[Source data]
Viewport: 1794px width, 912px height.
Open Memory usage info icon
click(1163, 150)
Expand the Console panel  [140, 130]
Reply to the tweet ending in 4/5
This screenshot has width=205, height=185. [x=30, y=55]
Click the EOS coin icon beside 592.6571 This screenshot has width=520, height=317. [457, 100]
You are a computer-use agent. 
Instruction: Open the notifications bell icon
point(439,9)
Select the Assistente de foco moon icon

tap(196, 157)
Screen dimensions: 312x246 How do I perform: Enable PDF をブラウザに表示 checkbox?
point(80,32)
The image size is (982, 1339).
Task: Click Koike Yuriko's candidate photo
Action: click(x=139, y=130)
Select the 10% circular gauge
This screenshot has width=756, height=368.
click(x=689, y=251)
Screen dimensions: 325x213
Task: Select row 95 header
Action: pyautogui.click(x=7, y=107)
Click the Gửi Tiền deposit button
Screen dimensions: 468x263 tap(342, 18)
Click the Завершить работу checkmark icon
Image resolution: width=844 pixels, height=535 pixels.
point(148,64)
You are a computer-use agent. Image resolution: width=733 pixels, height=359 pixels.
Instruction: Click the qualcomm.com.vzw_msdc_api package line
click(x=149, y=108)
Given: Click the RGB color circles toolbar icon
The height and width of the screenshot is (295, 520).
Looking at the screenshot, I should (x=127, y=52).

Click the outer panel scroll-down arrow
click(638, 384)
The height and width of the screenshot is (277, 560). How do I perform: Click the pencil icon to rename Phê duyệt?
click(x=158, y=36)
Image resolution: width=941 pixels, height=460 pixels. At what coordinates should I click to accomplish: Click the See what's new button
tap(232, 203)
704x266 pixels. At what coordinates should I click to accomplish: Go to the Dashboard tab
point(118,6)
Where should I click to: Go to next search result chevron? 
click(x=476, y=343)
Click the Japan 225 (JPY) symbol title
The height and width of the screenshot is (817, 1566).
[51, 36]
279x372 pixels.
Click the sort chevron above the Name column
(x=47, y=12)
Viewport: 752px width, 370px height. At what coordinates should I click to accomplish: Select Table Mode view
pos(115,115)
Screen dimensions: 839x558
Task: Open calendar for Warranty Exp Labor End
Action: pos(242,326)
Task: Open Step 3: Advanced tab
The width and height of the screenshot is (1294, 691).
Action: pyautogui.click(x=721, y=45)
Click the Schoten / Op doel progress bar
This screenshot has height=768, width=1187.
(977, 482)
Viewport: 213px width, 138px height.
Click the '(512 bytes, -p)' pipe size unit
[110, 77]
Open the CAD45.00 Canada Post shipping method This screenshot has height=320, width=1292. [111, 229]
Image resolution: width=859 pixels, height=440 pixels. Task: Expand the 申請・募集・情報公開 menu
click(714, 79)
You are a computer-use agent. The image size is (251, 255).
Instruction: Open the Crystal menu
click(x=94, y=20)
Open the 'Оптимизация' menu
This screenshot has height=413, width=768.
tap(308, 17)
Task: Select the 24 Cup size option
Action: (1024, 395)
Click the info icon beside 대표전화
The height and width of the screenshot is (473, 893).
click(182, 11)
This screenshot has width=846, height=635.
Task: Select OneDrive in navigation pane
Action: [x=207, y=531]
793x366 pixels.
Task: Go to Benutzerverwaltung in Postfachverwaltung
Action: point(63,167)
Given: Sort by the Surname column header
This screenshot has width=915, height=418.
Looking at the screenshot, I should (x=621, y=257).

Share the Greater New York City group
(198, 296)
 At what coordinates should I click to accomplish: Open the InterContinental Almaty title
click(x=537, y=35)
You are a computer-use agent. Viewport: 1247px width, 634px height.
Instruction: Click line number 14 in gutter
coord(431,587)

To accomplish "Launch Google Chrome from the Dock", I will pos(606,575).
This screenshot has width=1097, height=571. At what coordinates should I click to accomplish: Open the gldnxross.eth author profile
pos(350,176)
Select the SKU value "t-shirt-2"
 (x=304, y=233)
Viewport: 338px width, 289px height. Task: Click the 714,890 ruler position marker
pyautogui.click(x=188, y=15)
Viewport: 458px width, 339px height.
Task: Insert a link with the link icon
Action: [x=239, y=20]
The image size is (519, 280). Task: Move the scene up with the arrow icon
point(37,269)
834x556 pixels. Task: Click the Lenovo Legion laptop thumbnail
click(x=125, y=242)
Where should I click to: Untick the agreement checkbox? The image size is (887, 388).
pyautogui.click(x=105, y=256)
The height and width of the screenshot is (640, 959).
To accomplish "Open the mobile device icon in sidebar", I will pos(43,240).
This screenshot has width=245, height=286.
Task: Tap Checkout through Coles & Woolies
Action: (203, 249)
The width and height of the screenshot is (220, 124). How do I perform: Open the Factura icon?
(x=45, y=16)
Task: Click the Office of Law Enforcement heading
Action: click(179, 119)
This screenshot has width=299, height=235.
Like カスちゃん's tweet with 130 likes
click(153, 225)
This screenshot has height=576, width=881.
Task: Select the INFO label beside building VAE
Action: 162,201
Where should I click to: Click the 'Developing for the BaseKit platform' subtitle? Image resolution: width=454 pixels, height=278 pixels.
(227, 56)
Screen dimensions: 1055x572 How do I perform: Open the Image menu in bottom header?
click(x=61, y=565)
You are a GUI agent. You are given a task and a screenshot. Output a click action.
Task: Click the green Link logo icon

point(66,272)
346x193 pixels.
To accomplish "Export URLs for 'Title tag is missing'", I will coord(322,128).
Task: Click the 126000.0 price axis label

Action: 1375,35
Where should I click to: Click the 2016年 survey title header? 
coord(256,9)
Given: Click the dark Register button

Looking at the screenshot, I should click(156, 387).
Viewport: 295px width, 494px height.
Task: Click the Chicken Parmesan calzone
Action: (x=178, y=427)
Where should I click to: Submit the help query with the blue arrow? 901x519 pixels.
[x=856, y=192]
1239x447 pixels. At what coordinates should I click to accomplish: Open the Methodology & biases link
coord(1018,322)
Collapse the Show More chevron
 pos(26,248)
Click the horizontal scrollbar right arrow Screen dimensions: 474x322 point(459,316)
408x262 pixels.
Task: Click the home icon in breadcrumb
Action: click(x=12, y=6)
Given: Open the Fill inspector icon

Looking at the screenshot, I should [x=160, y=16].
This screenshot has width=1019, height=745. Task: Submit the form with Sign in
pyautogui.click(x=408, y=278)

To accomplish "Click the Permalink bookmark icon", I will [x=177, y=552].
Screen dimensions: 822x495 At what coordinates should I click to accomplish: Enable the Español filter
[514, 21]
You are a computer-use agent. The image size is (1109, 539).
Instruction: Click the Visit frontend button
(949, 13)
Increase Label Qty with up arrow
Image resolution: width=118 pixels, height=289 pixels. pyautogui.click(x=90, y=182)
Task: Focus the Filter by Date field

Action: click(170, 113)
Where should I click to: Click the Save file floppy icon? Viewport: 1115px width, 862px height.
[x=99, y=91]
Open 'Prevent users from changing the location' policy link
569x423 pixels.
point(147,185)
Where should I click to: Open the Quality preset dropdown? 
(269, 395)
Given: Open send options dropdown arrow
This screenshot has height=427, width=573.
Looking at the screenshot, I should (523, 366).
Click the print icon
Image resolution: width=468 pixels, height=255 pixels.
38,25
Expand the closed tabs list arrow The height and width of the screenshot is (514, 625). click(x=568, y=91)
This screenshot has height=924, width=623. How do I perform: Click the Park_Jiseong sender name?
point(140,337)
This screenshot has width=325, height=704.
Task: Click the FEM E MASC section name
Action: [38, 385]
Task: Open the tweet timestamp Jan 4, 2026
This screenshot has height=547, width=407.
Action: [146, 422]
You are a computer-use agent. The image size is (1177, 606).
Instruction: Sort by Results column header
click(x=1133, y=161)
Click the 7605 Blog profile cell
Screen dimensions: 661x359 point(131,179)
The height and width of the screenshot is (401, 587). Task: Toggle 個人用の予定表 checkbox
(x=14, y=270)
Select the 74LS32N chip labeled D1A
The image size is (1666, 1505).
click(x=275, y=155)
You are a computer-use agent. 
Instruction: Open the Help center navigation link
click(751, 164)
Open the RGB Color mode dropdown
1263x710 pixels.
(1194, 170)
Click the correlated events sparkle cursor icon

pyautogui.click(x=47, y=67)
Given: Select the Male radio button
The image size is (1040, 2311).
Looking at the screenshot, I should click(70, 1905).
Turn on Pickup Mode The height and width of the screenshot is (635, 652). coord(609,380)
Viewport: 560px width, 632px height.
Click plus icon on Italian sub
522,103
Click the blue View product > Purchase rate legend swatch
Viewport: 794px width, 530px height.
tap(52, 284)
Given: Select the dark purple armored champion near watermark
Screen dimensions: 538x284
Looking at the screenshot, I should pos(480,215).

▸ **The problem**
In the data above, find the line that contains "Given: Open send options dropdown arrow" and the line that contains "Expand the closed". Repeat exactly those lines and every line between them, and only those.

▸ **Exercise response**
Given: Open send options dropdown arrow
This screenshot has height=427, width=573.
Looking at the screenshot, I should (523, 366).
Click the print icon
Image resolution: width=468 pixels, height=255 pixels.
38,25
Expand the closed tabs list arrow The height and width of the screenshot is (514, 625). click(x=568, y=91)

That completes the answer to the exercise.